__Goal of the exercise__
Retype every entry word for word.
--- START ---
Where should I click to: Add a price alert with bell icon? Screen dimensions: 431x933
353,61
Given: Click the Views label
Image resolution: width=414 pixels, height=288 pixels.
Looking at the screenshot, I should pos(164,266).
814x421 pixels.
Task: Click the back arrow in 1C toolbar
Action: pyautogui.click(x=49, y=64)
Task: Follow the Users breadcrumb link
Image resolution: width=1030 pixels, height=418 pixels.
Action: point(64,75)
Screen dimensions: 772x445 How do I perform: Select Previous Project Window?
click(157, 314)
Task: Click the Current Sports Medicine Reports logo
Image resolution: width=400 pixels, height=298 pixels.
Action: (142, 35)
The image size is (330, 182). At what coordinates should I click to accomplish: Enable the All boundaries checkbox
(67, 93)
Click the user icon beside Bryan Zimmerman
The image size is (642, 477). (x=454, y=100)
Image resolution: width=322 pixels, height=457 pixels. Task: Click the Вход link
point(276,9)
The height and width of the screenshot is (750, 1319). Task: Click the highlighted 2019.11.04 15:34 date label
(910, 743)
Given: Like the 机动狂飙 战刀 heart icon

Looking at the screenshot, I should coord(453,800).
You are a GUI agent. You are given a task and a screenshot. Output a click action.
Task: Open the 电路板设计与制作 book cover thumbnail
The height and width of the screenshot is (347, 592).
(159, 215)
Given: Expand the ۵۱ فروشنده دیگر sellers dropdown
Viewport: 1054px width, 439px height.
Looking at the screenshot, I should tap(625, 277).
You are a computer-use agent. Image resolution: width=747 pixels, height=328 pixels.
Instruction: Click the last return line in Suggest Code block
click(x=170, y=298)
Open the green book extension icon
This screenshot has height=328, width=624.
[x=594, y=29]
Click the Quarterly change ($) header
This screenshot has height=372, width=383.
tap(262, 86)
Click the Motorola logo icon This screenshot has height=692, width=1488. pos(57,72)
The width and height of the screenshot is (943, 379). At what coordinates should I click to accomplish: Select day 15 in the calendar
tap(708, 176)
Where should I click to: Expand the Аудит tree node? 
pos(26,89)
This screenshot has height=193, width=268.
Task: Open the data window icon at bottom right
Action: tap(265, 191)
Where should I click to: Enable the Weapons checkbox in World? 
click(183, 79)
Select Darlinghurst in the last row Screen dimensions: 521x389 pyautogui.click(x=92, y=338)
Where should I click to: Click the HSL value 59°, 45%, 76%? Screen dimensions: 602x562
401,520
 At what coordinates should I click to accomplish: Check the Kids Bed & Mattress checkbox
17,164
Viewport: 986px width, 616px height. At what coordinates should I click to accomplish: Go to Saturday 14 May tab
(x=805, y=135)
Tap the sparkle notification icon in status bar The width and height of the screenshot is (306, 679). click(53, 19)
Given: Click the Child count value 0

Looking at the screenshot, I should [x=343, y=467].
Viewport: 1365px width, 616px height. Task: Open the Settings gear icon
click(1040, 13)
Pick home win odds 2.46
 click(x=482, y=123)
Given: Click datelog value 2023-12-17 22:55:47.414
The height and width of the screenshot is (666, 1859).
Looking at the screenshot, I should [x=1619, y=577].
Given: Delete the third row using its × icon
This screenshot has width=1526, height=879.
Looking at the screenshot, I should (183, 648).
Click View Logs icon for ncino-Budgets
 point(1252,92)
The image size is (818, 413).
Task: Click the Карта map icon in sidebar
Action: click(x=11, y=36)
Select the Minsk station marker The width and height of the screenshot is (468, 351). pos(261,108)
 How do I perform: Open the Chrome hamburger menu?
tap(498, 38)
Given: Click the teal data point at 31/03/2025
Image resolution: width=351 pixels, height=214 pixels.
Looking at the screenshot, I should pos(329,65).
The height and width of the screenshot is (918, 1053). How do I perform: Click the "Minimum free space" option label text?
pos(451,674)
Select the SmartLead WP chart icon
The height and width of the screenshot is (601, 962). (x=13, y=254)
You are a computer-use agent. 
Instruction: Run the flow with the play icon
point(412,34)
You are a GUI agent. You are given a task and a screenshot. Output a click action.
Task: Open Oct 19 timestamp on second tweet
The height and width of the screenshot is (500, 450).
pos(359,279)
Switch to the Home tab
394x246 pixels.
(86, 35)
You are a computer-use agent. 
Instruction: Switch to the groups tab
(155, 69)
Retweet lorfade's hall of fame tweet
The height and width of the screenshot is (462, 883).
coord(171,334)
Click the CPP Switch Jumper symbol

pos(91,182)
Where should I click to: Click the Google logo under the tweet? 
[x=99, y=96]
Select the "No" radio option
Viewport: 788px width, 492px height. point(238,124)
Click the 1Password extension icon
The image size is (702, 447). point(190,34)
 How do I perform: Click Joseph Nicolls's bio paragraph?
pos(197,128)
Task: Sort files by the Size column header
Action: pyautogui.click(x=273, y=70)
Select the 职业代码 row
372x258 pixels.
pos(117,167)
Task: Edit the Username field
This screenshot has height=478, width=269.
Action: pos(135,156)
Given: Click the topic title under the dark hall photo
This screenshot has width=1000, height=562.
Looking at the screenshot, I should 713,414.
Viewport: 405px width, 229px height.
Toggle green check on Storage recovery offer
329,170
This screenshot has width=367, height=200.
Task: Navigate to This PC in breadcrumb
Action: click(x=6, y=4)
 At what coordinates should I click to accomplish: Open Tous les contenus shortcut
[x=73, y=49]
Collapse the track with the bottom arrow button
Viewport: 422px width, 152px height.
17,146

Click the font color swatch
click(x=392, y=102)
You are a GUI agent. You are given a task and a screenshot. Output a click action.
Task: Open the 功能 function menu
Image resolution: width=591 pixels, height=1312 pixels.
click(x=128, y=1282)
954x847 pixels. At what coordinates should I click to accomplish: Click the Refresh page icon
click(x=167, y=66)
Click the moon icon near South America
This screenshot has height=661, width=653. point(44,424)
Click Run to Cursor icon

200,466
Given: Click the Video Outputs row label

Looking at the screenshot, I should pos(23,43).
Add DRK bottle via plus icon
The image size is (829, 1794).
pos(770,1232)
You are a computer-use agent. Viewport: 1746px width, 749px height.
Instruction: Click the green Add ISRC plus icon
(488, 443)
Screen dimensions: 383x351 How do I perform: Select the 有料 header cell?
--- END ---
__Answer to the exercise__
Where should I click to: Add a price alert with bell icon? Screen dimensions: 431x933
353,61
Given: Click the Views label
Image resolution: width=414 pixels, height=288 pixels.
Looking at the screenshot, I should pos(164,266).
814x421 pixels.
Task: Click the back arrow in 1C toolbar
Action: pyautogui.click(x=49, y=64)
Task: Follow the Users breadcrumb link
Image resolution: width=1030 pixels, height=418 pixels.
Action: point(64,75)
Screen dimensions: 772x445 How do I perform: Select Previous Project Window?
click(157, 314)
Task: Click the Current Sports Medicine Reports logo
Image resolution: width=400 pixels, height=298 pixels.
Action: (142, 35)
The image size is (330, 182). At what coordinates should I click to accomplish: Enable the All boundaries checkbox
(67, 93)
Click the user icon beside Bryan Zimmerman
The image size is (642, 477). (x=454, y=100)
Image resolution: width=322 pixels, height=457 pixels. Task: Click the Вход link
point(276,9)
The height and width of the screenshot is (750, 1319). Task: Click the highlighted 2019.11.04 15:34 date label
(910, 743)
Given: Like the 机动狂飙 战刀 heart icon

Looking at the screenshot, I should coord(453,800).
You are a GUI agent. You are given a task and a screenshot. Output a click action.
Task: Open the 电路板设计与制作 book cover thumbnail
The height and width of the screenshot is (347, 592).
(159, 215)
Given: Expand the ۵۱ فروشنده دیگر sellers dropdown
Viewport: 1054px width, 439px height.
Looking at the screenshot, I should tap(625, 277).
You are a computer-use agent. Image resolution: width=747 pixels, height=328 pixels.
Instruction: Click the last return line in Suggest Code block
click(x=170, y=298)
Open the green book extension icon
This screenshot has height=328, width=624.
[x=594, y=29]
Click the Quarterly change ($) header
This screenshot has height=372, width=383.
tap(262, 86)
Click the Motorola logo icon This screenshot has height=692, width=1488. pos(57,72)
The width and height of the screenshot is (943, 379). At what coordinates should I click to accomplish: Select day 15 in the calendar
tap(708, 176)
Where should I click to: Expand the Аудит tree node? 
pos(26,89)
This screenshot has height=193, width=268.
Task: Open the data window icon at bottom right
Action: tap(265, 191)
Where should I click to: Enable the Weapons checkbox in World? 
click(183, 79)
Select Darlinghurst in the last row Screen dimensions: 521x389 pyautogui.click(x=92, y=338)
Where should I click to: Click the HSL value 59°, 45%, 76%? Screen dimensions: 602x562
401,520
 At what coordinates should I click to accomplish: Check the Kids Bed & Mattress checkbox
17,164
Viewport: 986px width, 616px height. At what coordinates should I click to accomplish: Go to Saturday 14 May tab
(x=805, y=135)
Tap the sparkle notification icon in status bar The width and height of the screenshot is (306, 679). click(53, 19)
Given: Click the Child count value 0

Looking at the screenshot, I should [x=343, y=467].
Viewport: 1365px width, 616px height. Task: Open the Settings gear icon
click(1040, 13)
Pick home win odds 2.46
 click(x=482, y=123)
Given: Click datelog value 2023-12-17 22:55:47.414
The height and width of the screenshot is (666, 1859).
Looking at the screenshot, I should [x=1619, y=577].
Given: Delete the third row using its × icon
This screenshot has width=1526, height=879.
Looking at the screenshot, I should (183, 648).
Click View Logs icon for ncino-Budgets
 point(1252,92)
The image size is (818, 413).
Task: Click the Карта map icon in sidebar
Action: click(x=11, y=36)
Select the Minsk station marker The width and height of the screenshot is (468, 351). pos(261,108)
 How do I perform: Open the Chrome hamburger menu?
tap(498, 38)
Given: Click the teal data point at 31/03/2025
Image resolution: width=351 pixels, height=214 pixels.
Looking at the screenshot, I should pos(329,65).
The height and width of the screenshot is (918, 1053). How do I perform: Click the "Minimum free space" option label text?
pos(451,674)
Select the SmartLead WP chart icon
The height and width of the screenshot is (601, 962). (x=13, y=254)
You are a computer-use agent. 
Instruction: Run the flow with the play icon
point(412,34)
You are a GUI agent. You are given a task and a screenshot. Output a click action.
Task: Open Oct 19 timestamp on second tweet
The height and width of the screenshot is (500, 450).
pos(359,279)
Switch to the Home tab
394x246 pixels.
(86, 35)
You are a computer-use agent. 
Instruction: Switch to the groups tab
(155, 69)
Retweet lorfade's hall of fame tweet
The height and width of the screenshot is (462, 883).
coord(171,334)
Click the CPP Switch Jumper symbol

pos(91,182)
Where should I click to: Click the Google logo under the tweet? 
[x=99, y=96]
Select the "No" radio option
Viewport: 788px width, 492px height. point(238,124)
Click the 1Password extension icon
The image size is (702, 447). point(190,34)
 How do I perform: Click Joseph Nicolls's bio paragraph?
pos(197,128)
Task: Sort files by the Size column header
Action: pyautogui.click(x=273, y=70)
Select the 职业代码 row
372x258 pixels.
pos(117,167)
Task: Edit the Username field
This screenshot has height=478, width=269.
Action: pos(135,156)
Given: Click the topic title under the dark hall photo
This screenshot has width=1000, height=562.
Looking at the screenshot, I should 713,414.
Viewport: 405px width, 229px height.
Toggle green check on Storage recovery offer
329,170
This screenshot has width=367, height=200.
Task: Navigate to This PC in breadcrumb
Action: click(x=6, y=4)
 At what coordinates should I click to accomplish: Open Tous les contenus shortcut
[x=73, y=49]
Collapse the track with the bottom arrow button
Viewport: 422px width, 152px height.
17,146

Click the font color swatch
click(x=392, y=102)
You are a GUI agent. You are given a task and a screenshot. Output a click action.
Task: Open the 功能 function menu
Image resolution: width=591 pixels, height=1312 pixels.
click(x=128, y=1282)
954x847 pixels. At what coordinates should I click to accomplish: Click the Refresh page icon
click(x=167, y=66)
Click the moon icon near South America
This screenshot has height=661, width=653. point(44,424)
Click Run to Cursor icon

200,466
Given: Click the Video Outputs row label

Looking at the screenshot, I should pos(23,43).
Add DRK bottle via plus icon
The image size is (829, 1794).
pos(770,1232)
You are a computer-use agent. Viewport: 1746px width, 749px height.
Instruction: Click the green Add ISRC plus icon
(488, 443)
Screen dimensions: 383x351 How do I perform: Select the 有料 header cell?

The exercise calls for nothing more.